Devido à popularidade do esqui nos Estados Unidos, existem mais de 500 estações no país, com toda uma infraestrutura, como teleféricos, restaurantes e serviço meteorológico, que analisam as condições da neve e indicam a possibilidade de riscos de avalanche. Além disso, as encostas normalmente têm pinheiros, que ajudam na orientação das descidas e mostram os corredores de avalanches.

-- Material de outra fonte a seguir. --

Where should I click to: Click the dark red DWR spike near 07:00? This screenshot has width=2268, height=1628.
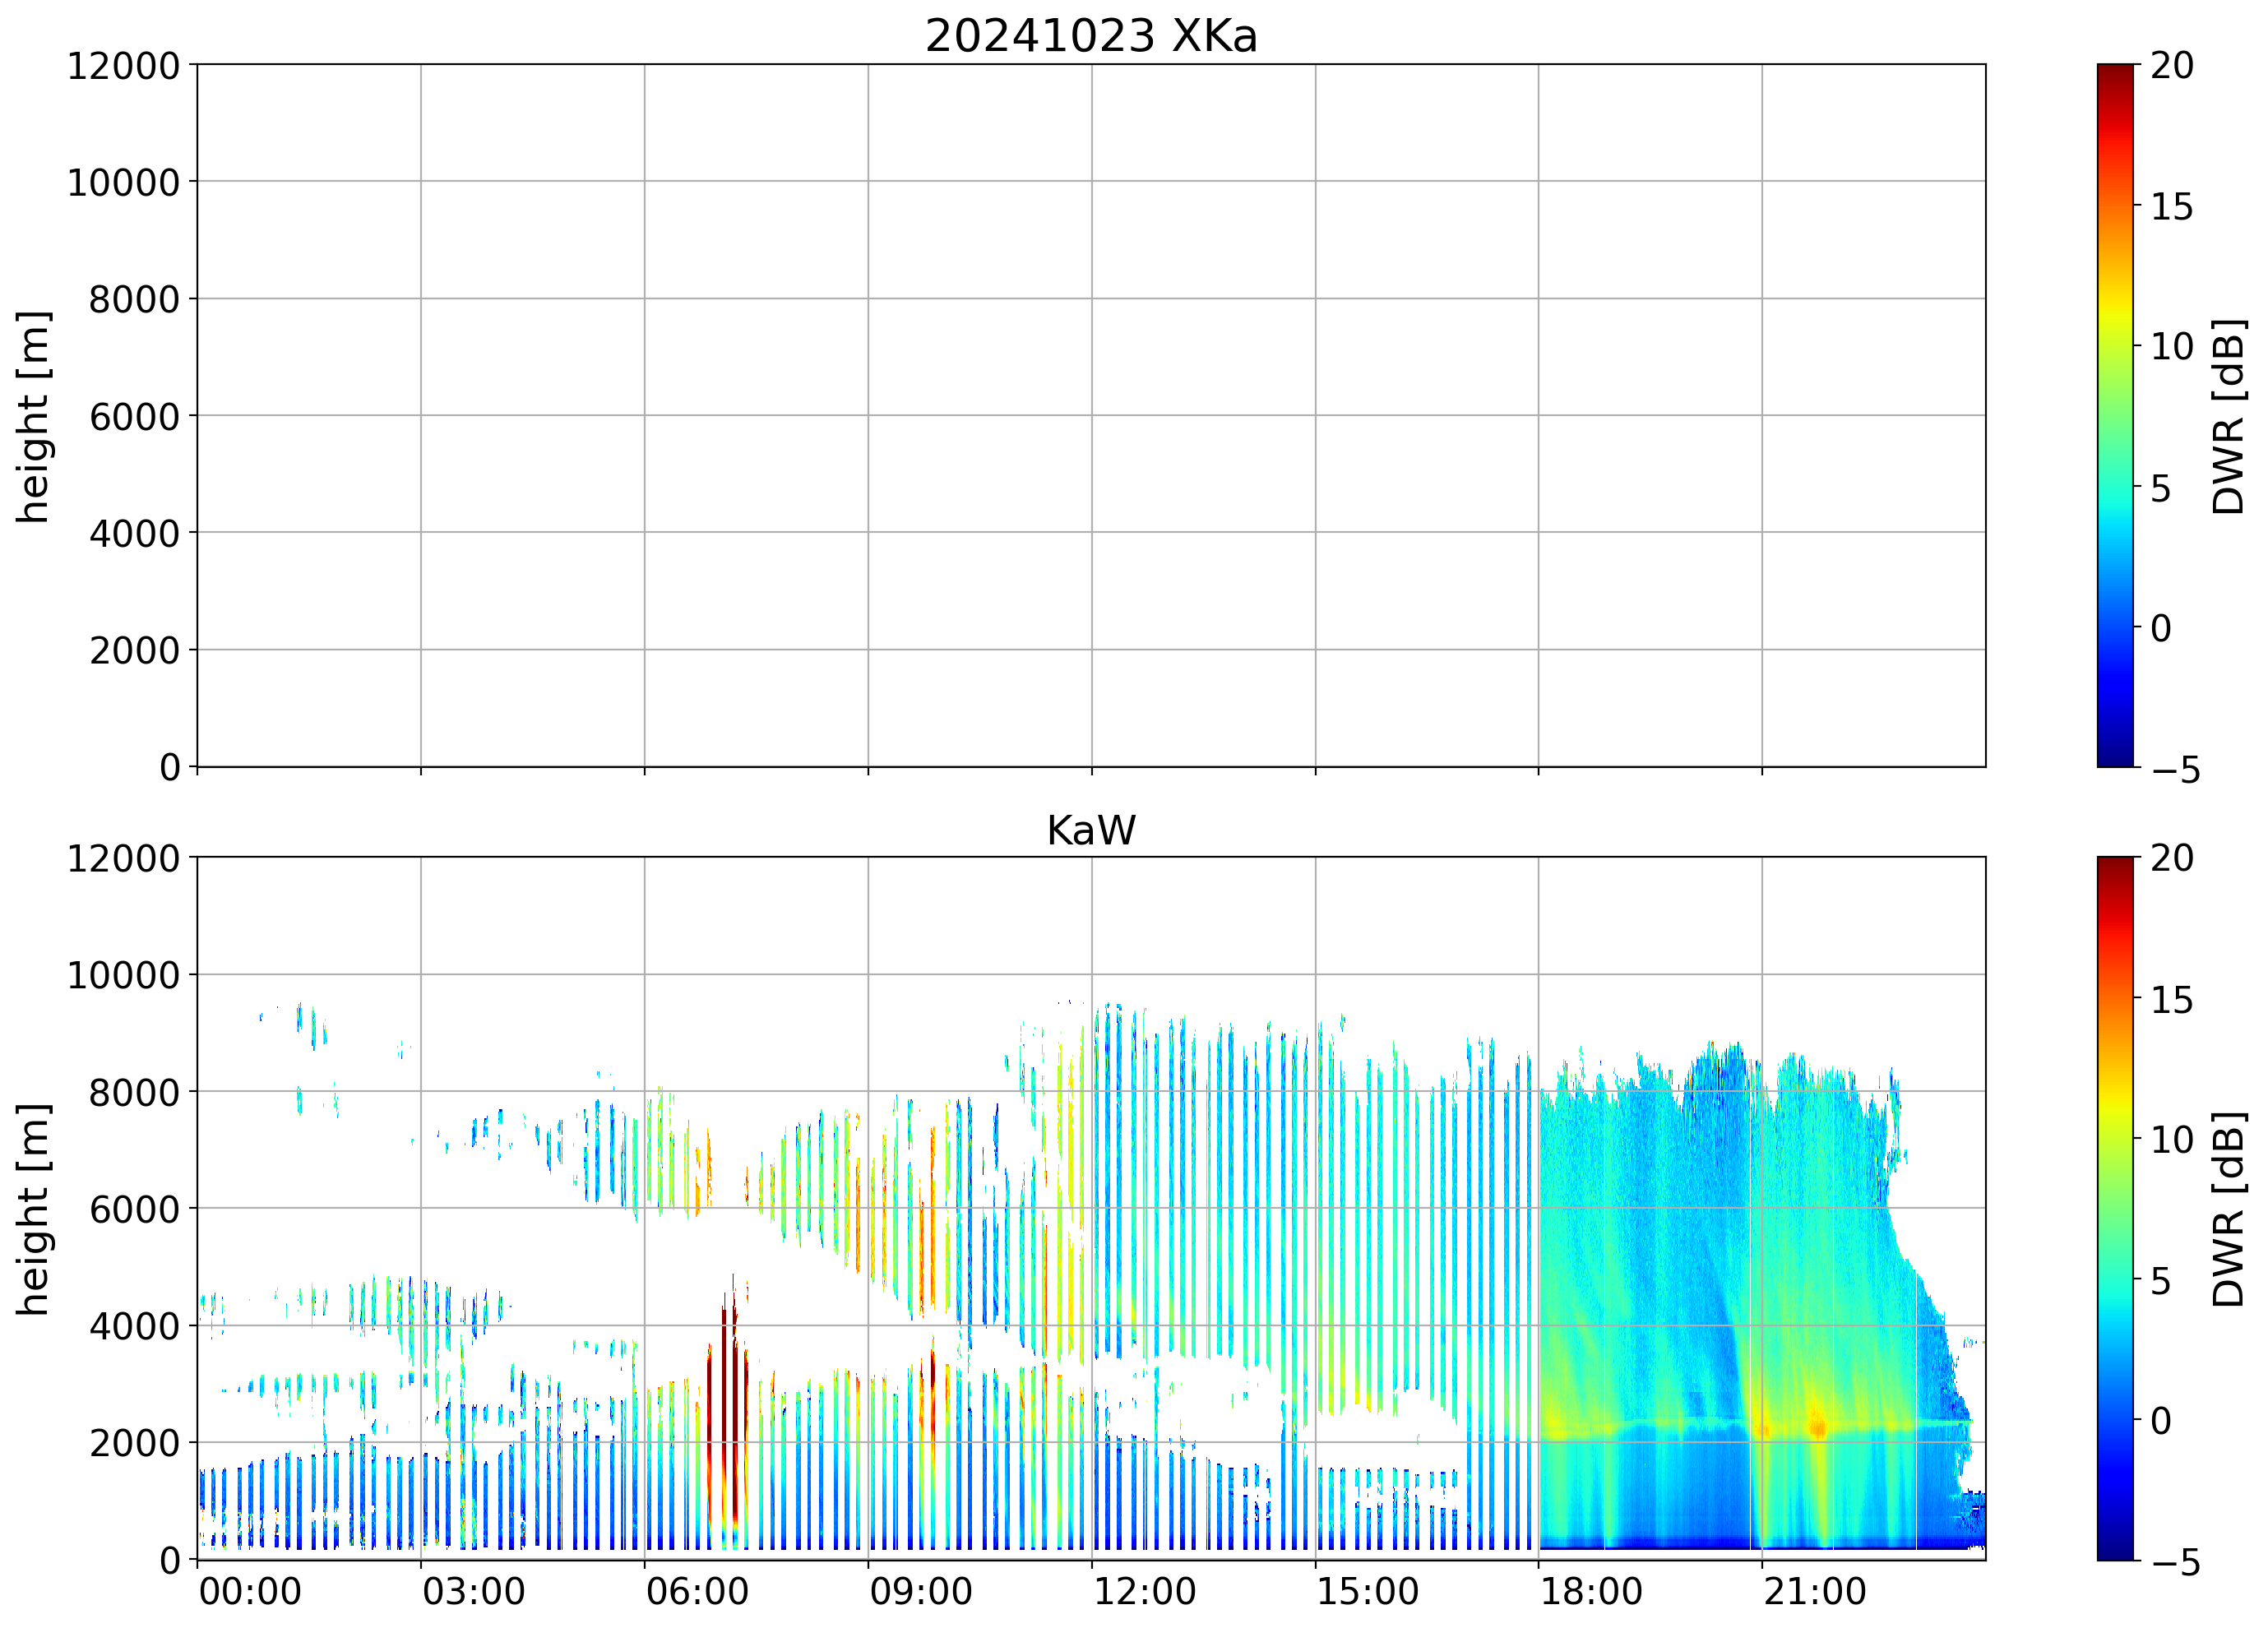click(x=727, y=1400)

Já no Chile e na Argentina é diferente. A infraestrutura é precária, exceto em algumas estações. Em agosto de 2007, fiquei preso em Valle Nevado, no Chile, pois caiu uma tempestade inesperada de intensidade média e a estrada ficou bloqueada porque não havia veículos suficientes para retirar a neve. Nas estações chinelas e argentinas normalmente se esquia em altitude acima da linha das árvores, em campos completamente abertos, o que dificulta a orientação em caso de neblina fica tudo branco, fundindo céu e terra. Em compensação, nesses lugares existe mais liberdade, com poucas regras, o que favorece aos que gostam mais de aventura, mesmo dentro de uma estação de esqui.

Montanhista que aprende a esquiar e e a conhecer os mecanismos que provocam as avalanches foge ou usa pouco as estações de esqui. A sensação de subir uma montanha com esqui nos pés e depois descer por um caminho somente seu, e com a neve em pó, é fantástica.

Para isso, existe um sistema em que se solta o calcanhar das botas do esqui e se coloca uma pele sintética (imitação da pele de foca) sob o esqui, sendo possível assim subir encostas de até 40 graus de inclinação. Depois, lá em cima, se tira a pele, se encaixa os calcanhares e se desce mas, se a vertente for muito íngreme, tem de subir escalando com os esquis na mochila.

Nos Estados Unidos e no Canadá isso é conhecido como backcountry ou mountaineering ski. A utilidade desse tipo de esqui no montanhismo é grande. Por exemplo: em uma expedição longa, é possível puxar um trenó de equipamentos com esse tipo de ascensão; ou se evita de você afundar na neve às vezes, até a cintura; ou os esquis são muito úteis em salvamentos; etc. Só um detalhe: este tipo de esqui difere do esqui de fundo (cross-country ski), que as pessoas usam em terreno plano ou suave, como exercício aeróbico.